Malaysia becomes first export customer for Gowind corvettes


DCNS and its local partner Boustead Naval Shipyard have won a US$2.8 billion contract to supply six Gowind patrol vessels to Malaysia, in the type’s first export order. The first corvette will be delivered in 2017, with others following at six-monthly intervals.

In October 2010 Boustead received a letter of intent from the Malaysian government that requested it to build six second-generation patrol vessels. Boustead Naval Shipyard (BNS) was selected for the contract in early December last year,

However, the contract was put on hold for several days as BNS and DCNS wanted the vessel to carry the SETIS combat management system designed by DCNS, while the Royal Malaysian Navy wants the Tacticos systems, developed by Thales and integrated onto the navy’s KD Kasturi vessel.

DCNS competed with Dutch firm Damen and TKMS of Germany, which is one of the Malaysian navy’s traditional suppliers, having delivered six Meko corvettes between 2004 and 2010.

DCNS has already established a relationship with Boustead through a 2009 joint venture to maintain two diesel-propelled Scorpene submarines used by the Malaysian navy. DCNS previously sold six frigates to Malaysia’s neighbour Singapore, five of which were built in Singapore.

The Gowind vessels are 100 metres long and displace 2 400 tons. They can each carry one medium helicopter (Eurocopter EC 725 Cougar) and will be fitted with a 57 mm gun, surface-to-air missiles and torpedo launchers.

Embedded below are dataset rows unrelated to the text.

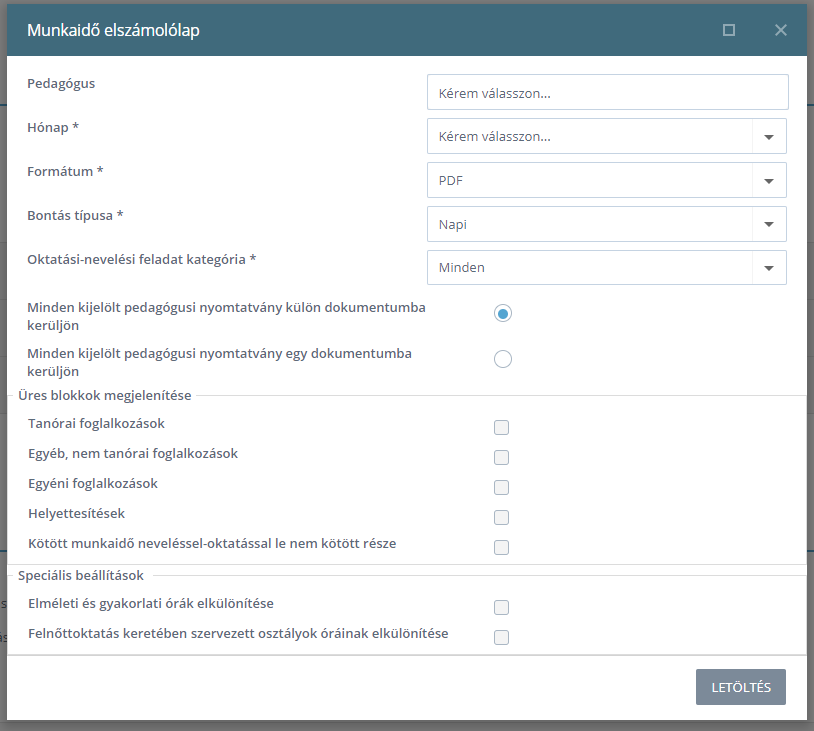Click the Pedagógus selection field
This screenshot has height=731, width=814.
click(x=607, y=92)
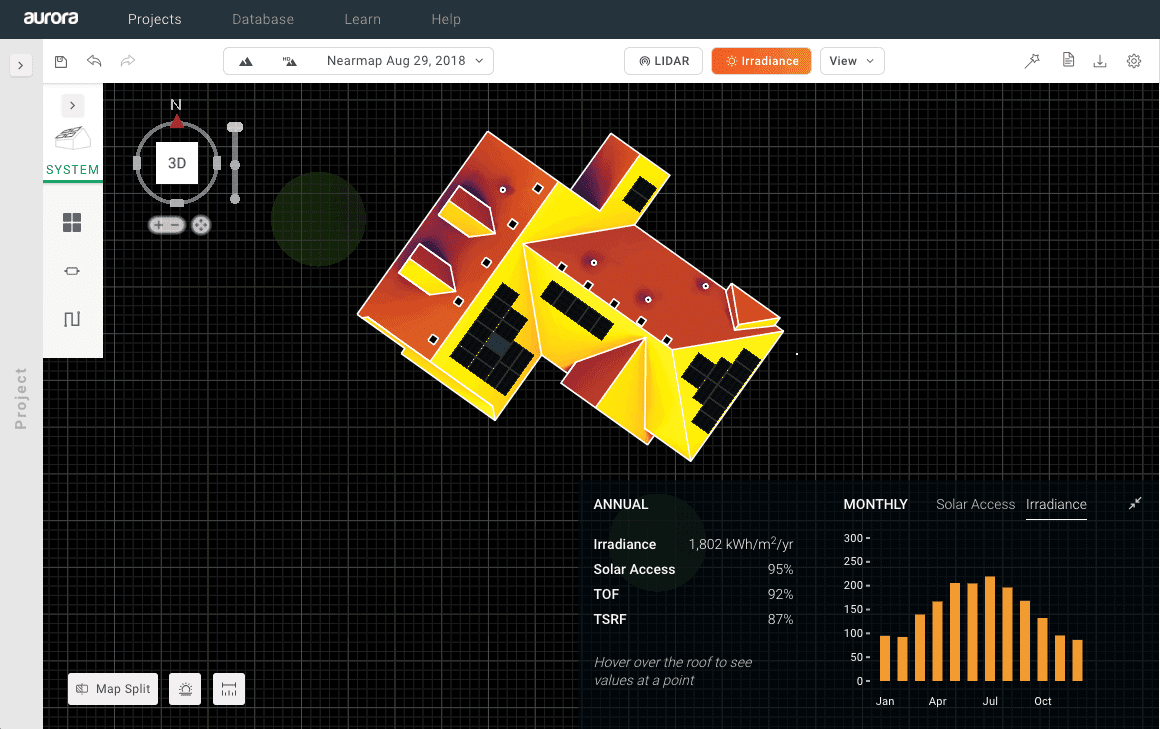Select the 3D house design mode icon
1160x729 pixels.
pyautogui.click(x=72, y=140)
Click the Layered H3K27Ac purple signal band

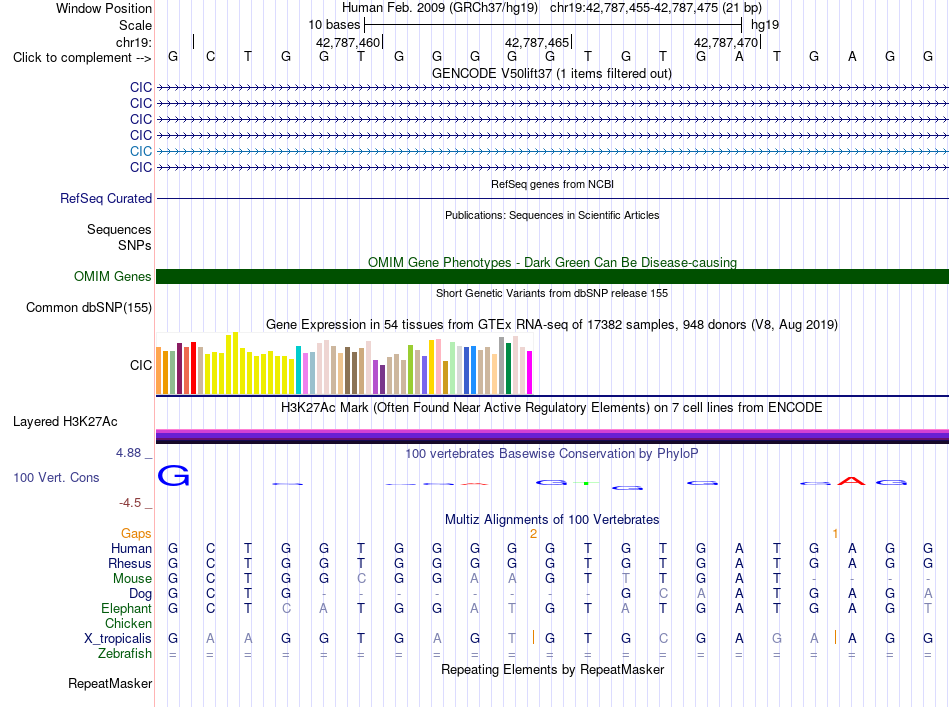[x=552, y=436]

The Gowind class is built under a DCNS-funded programme. The first ship, L’Adroit, was made available to the French Navy on October 21 last year as part of DCNS’s ambition to win a larger share of the markets for small- and medium-displacement surface ships.

Over the next three years, the French Navy will thoroughly test the vessel, designed for current and emerging maritime safety & security missions, including fisheries surveillance, drug interdiction, environmental protection, humanitarian support and search and rescue at sea.

With two crews rotating every four months, L’Adroit will offer a high level of at-sea availability, spending 220 days a year on operational missions.

L’Adroit has a length of 87 metres, an at-sea endurance of more than 3 weeks and a range of 8 000 nautical miles. With a top speed of 21 knots, the vessel has a helicopter flight deck and can accommodate UAV operations. It is designed for reduced crewing, with a complement of 30 and space for 30 passengers.

Innovations and capabilities of special interest to ship-based naval, commando and coast guard forces include a panoramic bridge offering 360° visibility, a single enclosed mast offering 360° sensor visibility, covert deployment of fast commando boats in less than five minutes and full provision for unmanned aerial and surface vehicles (UAVs and USVs).

DCNS first announced the Gowind family of corvettes in 2006. Since then, DCNS has enlarged the family to include four corvettes with lengths from 85 to 105 metres and displacements from 1 000 to 2 500 tons.

In September last year it was announced that DCNS and South African maritime organisation KND had signed a memorandum of understanding (MoU) for the promotion, construction and sale of Gowind offshore patrol vessels in South Africa.

The purpose of the agreement is to win new offshore patrol vessel (OPV) contracts, first in South Africa, and then in other sub-Saharan countries.

DCNS has long held an interested in South Africa – in September 2008 it launched the Gowind design in South Africa rather than wait for the Euronavale exhibition in Paris later in October.

Following visits by DCNS and KND to each other’s facilities, the two naval shipbuilders quickly recognised the major benefits of forming a partnership. DCNS is trying hard to get into the South African market by offering the Gowind for the SA Navy’s multipurpose offshore patrol vessel (MM OPV, Project Biro) and strategic support ship (SSS, Project Millennium) requirements.